Welcome#
Apache Kyuubi™ is a distributed and multi-tenant gateway to provide serverless SQL on Data Warehouses and Lakehouses.
Kyuubi builds distributed SQL query engines on top of various kinds of modern computing frameworks, e.g., Apache Spark, Flink, Doris, Hive, Trino, and StarRocks, etc., to query massive datasets distributed over fleets of machines from heterogeneous data sources.
The Kyuubi Server lane of the below swimlane divides our prospective users into end users and administrators. On the one hand, it hides the technical details of computing and storage from the end users. Thus, they can focus on their business and data with familiar tools. On the other hand, it hides the complexity of business logic from the administrators. Therefore, they can upgrade components on the server side with zero maintenance downtime, optimize workloads with a clear view of what end users are doing, ensure authentication, authorization, and auditing for both cluster and data security, and so forth.
In general, the complete ecosystem of Kyuubi falls into the hierarchies shown in the above figure, with each layer loosely coupled to the other. It’s a child’s play to combine some of the components above to build a modern data stack. For example, you can use Kyuubi, Spark and Iceberg to build and manage Data Lakehouse with pure SQL for both data processing, e.g.
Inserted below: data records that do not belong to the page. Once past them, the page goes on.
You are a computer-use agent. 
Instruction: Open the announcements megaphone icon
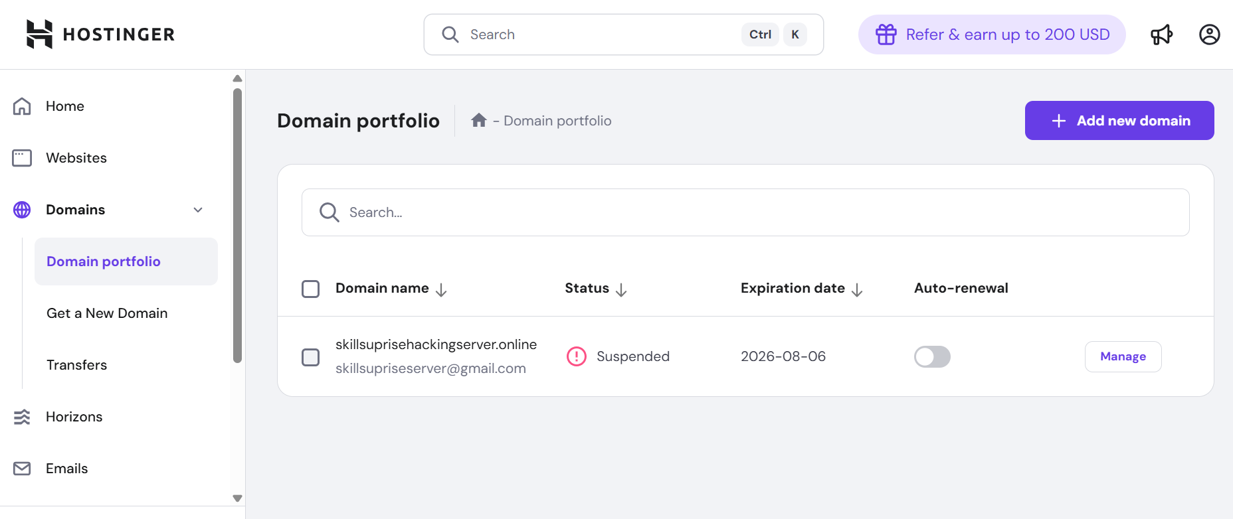pyautogui.click(x=1161, y=35)
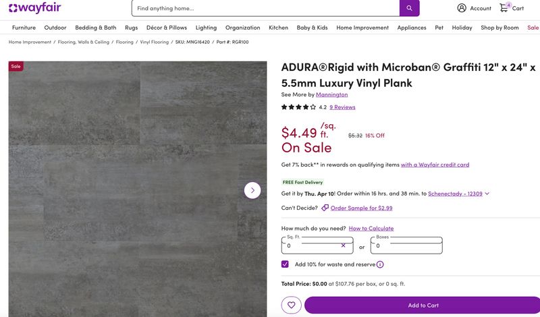This screenshot has height=317, width=540.
Task: Expand the Schenectady - 12309 location dropdown
Action: point(487,194)
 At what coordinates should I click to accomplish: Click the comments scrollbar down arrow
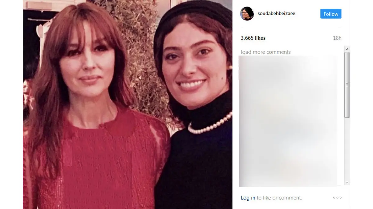coord(347,182)
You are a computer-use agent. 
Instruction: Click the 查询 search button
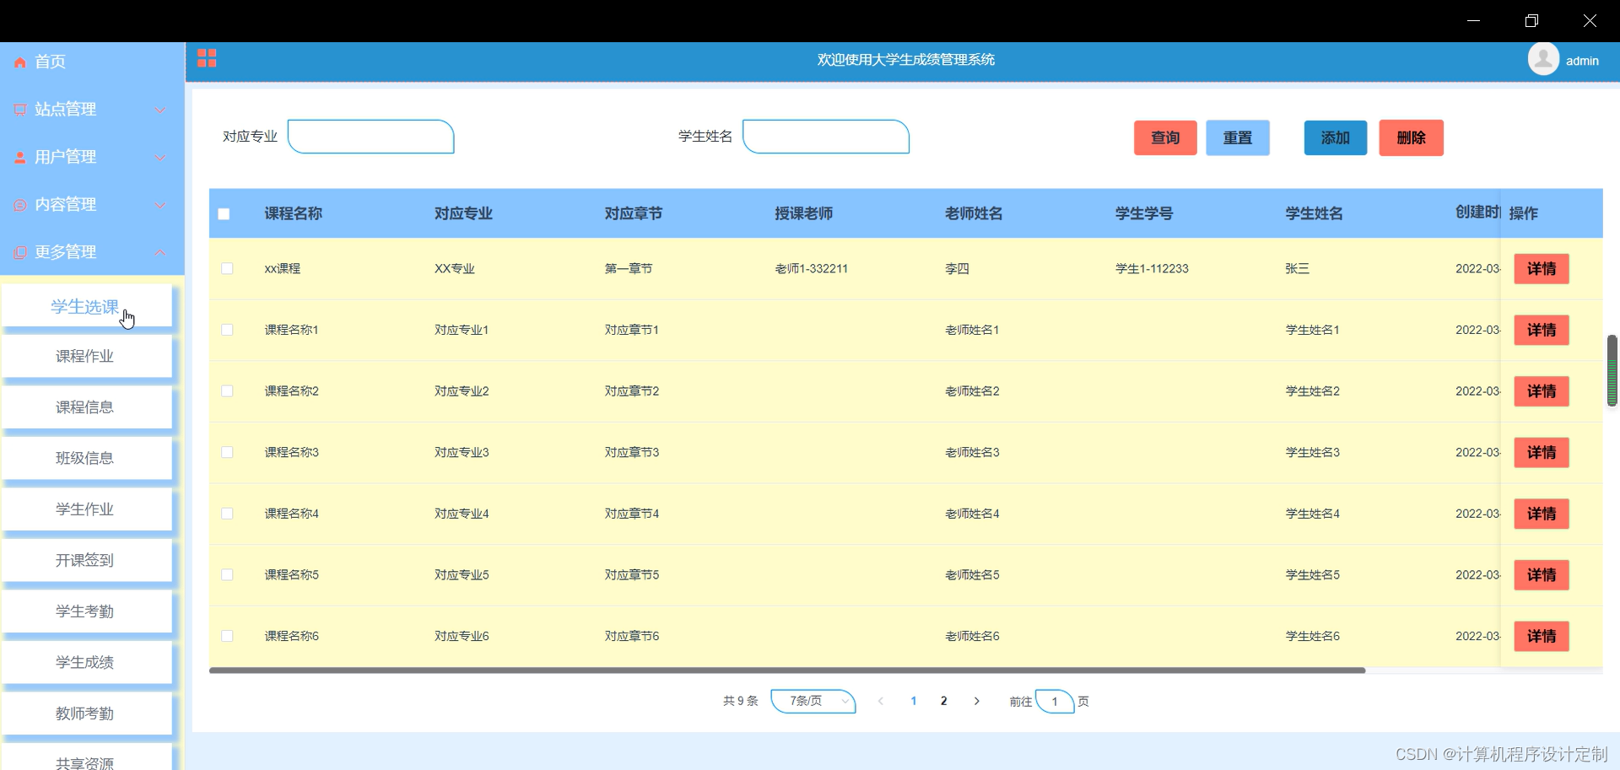tap(1164, 137)
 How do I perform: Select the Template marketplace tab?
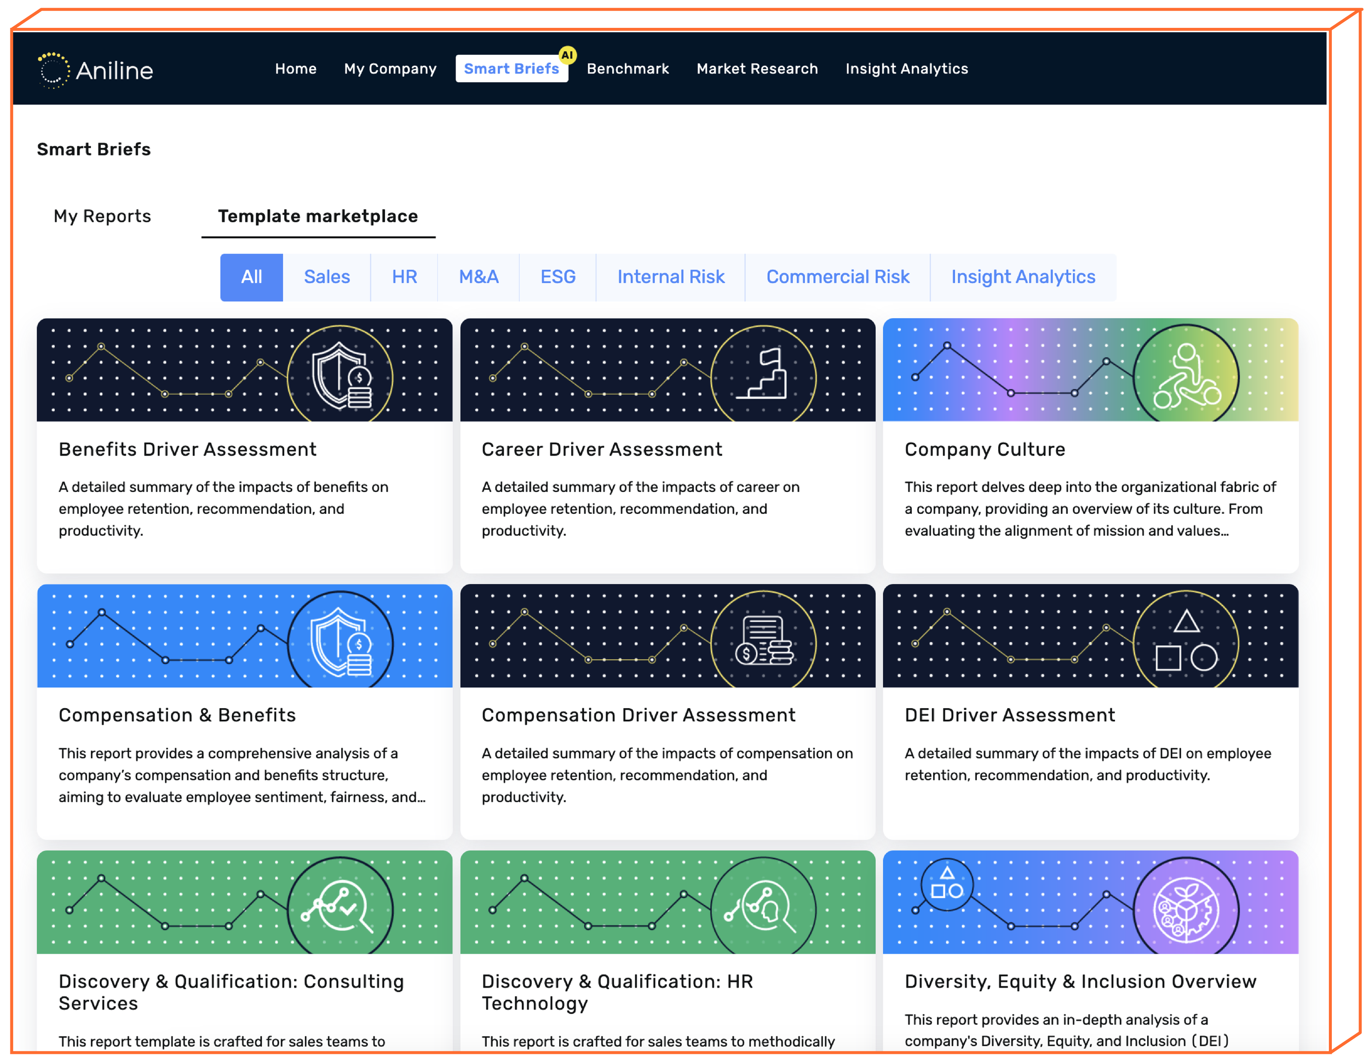pyautogui.click(x=318, y=216)
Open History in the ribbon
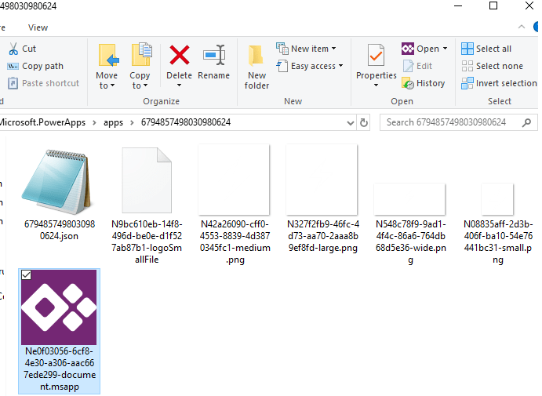 424,83
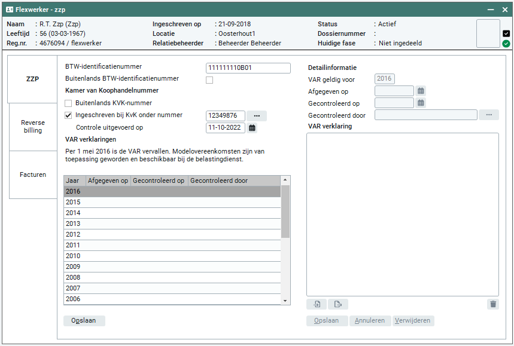
Task: Click the black checkmark icon in header
Action: tap(506, 33)
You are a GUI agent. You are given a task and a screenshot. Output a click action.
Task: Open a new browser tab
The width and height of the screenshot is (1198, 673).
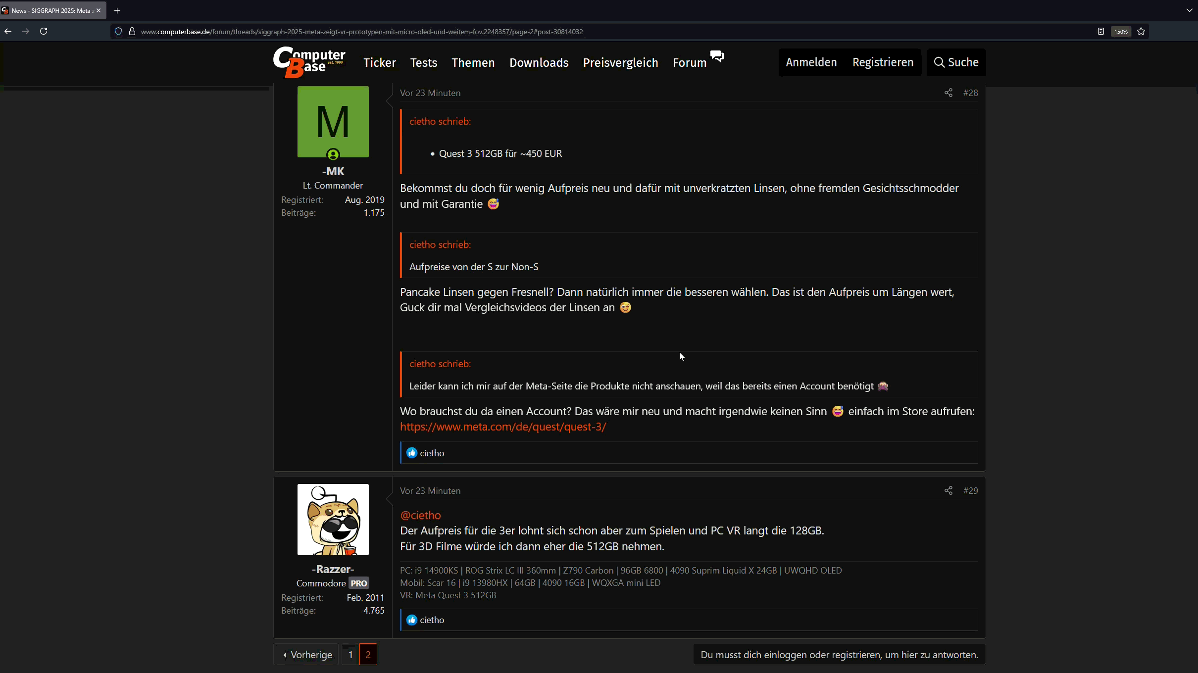117,10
ETL, and online analytics processing(OLAP), e.g. BI. All workloads can be done on one platform, using one copy of data, with one SQL interface.
A Unified Gateway#
The Server module plays the role of a unified gateway. The server enables simplified, secure access to any cluster resource through an entry point to deploy different workloads for end(remote) users. Behind this single entry, administrators have a single point for configuration, security, and control of remote access to clusters. And end users have an improved experience with seamless data processing with any the Kyuubi engine they need.
Application Programming Interface#
End users can use the application programming interface listed below for connectivity and interoperation between supported clients and a Kyuubi server. The current implementations are:
- Hive Thrift Protocol
A HiveServer2-compatible interface that allows end users to use a thrift client(cross-language support, both tcp and http), a Java Database Connectivity(JDBC) interface over thrift, or an Open Database Connectivity (ODBC) interface over a JDBC-to-ODBC bridge to communicate with Kyuubi.
- RESTful APIs
It provides system management APIs, including engines, sessions, operations, and miscellaneous ones.
It provides methods that allow clients to submit SQL queries and receive the query results, submit metadata requests and receive metadata results.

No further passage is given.